─── Supplied data
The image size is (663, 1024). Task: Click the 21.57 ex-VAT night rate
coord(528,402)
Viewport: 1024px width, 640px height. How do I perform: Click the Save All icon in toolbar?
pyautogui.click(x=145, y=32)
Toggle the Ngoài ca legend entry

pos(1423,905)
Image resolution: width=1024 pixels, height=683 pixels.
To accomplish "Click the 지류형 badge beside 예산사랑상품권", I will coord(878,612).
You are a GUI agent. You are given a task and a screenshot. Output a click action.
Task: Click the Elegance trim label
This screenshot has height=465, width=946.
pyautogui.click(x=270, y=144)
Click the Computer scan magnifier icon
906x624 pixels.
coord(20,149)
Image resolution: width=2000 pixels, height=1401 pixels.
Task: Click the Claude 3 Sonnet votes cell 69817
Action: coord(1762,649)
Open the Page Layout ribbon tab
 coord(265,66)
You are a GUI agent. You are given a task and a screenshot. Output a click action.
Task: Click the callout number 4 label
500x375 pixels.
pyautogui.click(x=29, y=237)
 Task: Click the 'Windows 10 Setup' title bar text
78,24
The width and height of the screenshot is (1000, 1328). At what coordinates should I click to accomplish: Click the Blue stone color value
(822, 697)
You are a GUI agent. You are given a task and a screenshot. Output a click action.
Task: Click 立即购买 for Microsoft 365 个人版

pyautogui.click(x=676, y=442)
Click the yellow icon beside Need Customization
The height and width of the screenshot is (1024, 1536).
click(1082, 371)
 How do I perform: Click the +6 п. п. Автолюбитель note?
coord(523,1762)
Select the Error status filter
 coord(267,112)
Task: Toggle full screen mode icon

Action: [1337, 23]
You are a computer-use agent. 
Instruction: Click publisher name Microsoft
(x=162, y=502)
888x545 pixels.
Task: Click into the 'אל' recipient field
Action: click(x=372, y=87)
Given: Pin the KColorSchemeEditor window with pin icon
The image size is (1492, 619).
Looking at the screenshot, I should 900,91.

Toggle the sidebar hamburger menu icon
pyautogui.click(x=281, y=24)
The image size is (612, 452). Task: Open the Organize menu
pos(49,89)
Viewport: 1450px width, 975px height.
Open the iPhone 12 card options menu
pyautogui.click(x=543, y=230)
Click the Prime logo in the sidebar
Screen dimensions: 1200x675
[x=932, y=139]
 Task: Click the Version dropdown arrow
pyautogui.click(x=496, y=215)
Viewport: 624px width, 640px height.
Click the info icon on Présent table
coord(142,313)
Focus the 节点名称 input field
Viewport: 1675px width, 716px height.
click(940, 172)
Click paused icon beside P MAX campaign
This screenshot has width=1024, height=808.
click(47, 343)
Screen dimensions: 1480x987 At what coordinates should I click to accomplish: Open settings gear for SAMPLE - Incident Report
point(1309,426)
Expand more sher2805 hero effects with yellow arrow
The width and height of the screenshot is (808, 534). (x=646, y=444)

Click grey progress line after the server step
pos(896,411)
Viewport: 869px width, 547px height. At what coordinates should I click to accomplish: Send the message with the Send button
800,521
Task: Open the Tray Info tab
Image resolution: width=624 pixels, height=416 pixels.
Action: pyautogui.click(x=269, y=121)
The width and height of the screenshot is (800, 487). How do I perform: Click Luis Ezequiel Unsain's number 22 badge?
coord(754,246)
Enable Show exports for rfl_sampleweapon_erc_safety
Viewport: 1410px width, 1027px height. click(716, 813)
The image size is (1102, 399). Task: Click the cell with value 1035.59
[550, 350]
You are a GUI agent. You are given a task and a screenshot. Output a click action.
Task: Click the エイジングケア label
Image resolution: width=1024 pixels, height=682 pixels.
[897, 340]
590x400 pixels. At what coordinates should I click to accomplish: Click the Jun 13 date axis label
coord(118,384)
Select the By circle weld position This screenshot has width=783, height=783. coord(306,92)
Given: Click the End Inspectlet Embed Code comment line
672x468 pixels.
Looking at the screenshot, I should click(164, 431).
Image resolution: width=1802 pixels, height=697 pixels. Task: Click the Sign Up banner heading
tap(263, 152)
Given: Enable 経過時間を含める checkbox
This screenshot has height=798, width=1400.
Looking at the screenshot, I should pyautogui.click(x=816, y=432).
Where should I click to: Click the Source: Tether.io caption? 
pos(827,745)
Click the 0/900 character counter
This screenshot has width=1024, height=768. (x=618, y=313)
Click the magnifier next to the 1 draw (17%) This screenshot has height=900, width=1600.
──────
What this task involves. Would you return all of the data exactly as given?

Expected output.
The image size is (663, 1024). Task: Click the 21.57 ex-VAT night rate
coord(528,402)
Viewport: 1024px width, 640px height. How do I perform: Click the Save All icon in toolbar?
pyautogui.click(x=145, y=32)
Toggle the Ngoài ca legend entry

pos(1423,905)
Image resolution: width=1024 pixels, height=683 pixels.
To accomplish "Click the 지류형 badge beside 예산사랑상품권", I will coord(878,612).
You are a GUI agent. You are given a task and a screenshot. Output a click action.
Task: Click the Elegance trim label
This screenshot has height=465, width=946.
pyautogui.click(x=270, y=144)
Click the Computer scan magnifier icon
906x624 pixels.
coord(20,149)
Image resolution: width=2000 pixels, height=1401 pixels.
Task: Click the Claude 3 Sonnet votes cell 69817
Action: coord(1762,649)
Open the Page Layout ribbon tab
 coord(265,66)
You are a GUI agent. You are given a task and a screenshot. Output a click action.
Task: Click the callout number 4 label
500x375 pixels.
pyautogui.click(x=29, y=237)
 Task: Click the 'Windows 10 Setup' title bar text
78,24
The width and height of the screenshot is (1000, 1328). At what coordinates should I click to accomplish: Click the Blue stone color value
(822, 697)
You are a GUI agent. You are given a task and a screenshot. Output a click action.
Task: Click 立即购买 for Microsoft 365 个人版

pyautogui.click(x=676, y=442)
Click the yellow icon beside Need Customization
The height and width of the screenshot is (1024, 1536).
click(1082, 371)
 How do I perform: Click the +6 п. п. Автолюбитель note?
coord(523,1762)
Select the Error status filter
 coord(267,112)
Task: Toggle full screen mode icon

Action: [1337, 23]
You are a computer-use agent. 
Instruction: Click publisher name Microsoft
(x=162, y=502)
888x545 pixels.
Task: Click into the 'אל' recipient field
Action: click(x=372, y=87)
Given: Pin the KColorSchemeEditor window with pin icon
The image size is (1492, 619).
Looking at the screenshot, I should 900,91.

Toggle the sidebar hamburger menu icon
pyautogui.click(x=281, y=24)
The image size is (612, 452). Task: Open the Organize menu
pos(49,89)
Viewport: 1450px width, 975px height.
Open the iPhone 12 card options menu
pyautogui.click(x=543, y=230)
Click the Prime logo in the sidebar
Screen dimensions: 1200x675
[x=932, y=139]
 Task: Click the Version dropdown arrow
pyautogui.click(x=496, y=215)
Viewport: 624px width, 640px height.
Click the info icon on Présent table
coord(142,313)
Focus the 节点名称 input field
Viewport: 1675px width, 716px height.
click(940, 172)
Click paused icon beside P MAX campaign
This screenshot has width=1024, height=808.
click(47, 343)
Screen dimensions: 1480x987 At what coordinates should I click to accomplish: Open settings gear for SAMPLE - Incident Report
point(1309,426)
Expand more sher2805 hero effects with yellow arrow
The width and height of the screenshot is (808, 534). (x=646, y=444)

Click grey progress line after the server step
pos(896,411)
Viewport: 869px width, 547px height. At what coordinates should I click to accomplish: Send the message with the Send button
800,521
Task: Open the Tray Info tab
Image resolution: width=624 pixels, height=416 pixels.
Action: pyautogui.click(x=269, y=121)
The width and height of the screenshot is (800, 487). How do I perform: Click Luis Ezequiel Unsain's number 22 badge?
coord(754,246)
Enable Show exports for rfl_sampleweapon_erc_safety
Viewport: 1410px width, 1027px height. click(716, 813)
The image size is (1102, 399). Task: Click the cell with value 1035.59
[550, 350]
You are a GUI agent. You are given a task and a screenshot. Output a click action.
Task: Click the エイジングケア label
Image resolution: width=1024 pixels, height=682 pixels.
[897, 340]
590x400 pixels. At what coordinates should I click to accomplish: Click the Jun 13 date axis label
coord(118,384)
Select the By circle weld position This screenshot has width=783, height=783. coord(306,92)
Given: Click the End Inspectlet Embed Code comment line
672x468 pixels.
Looking at the screenshot, I should click(164, 431).
Image resolution: width=1802 pixels, height=697 pixels. Task: Click the Sign Up banner heading
tap(263, 152)
Given: Enable 経過時間を含める checkbox
This screenshot has height=798, width=1400.
Looking at the screenshot, I should pyautogui.click(x=816, y=432).
Where should I click to: Click the Source: Tether.io caption? 
pos(827,745)
Click the 0/900 character counter
This screenshot has width=1024, height=768. (x=618, y=313)
Click the magnifier next to the 1 draw (17%) This screenshot has height=900, width=1600.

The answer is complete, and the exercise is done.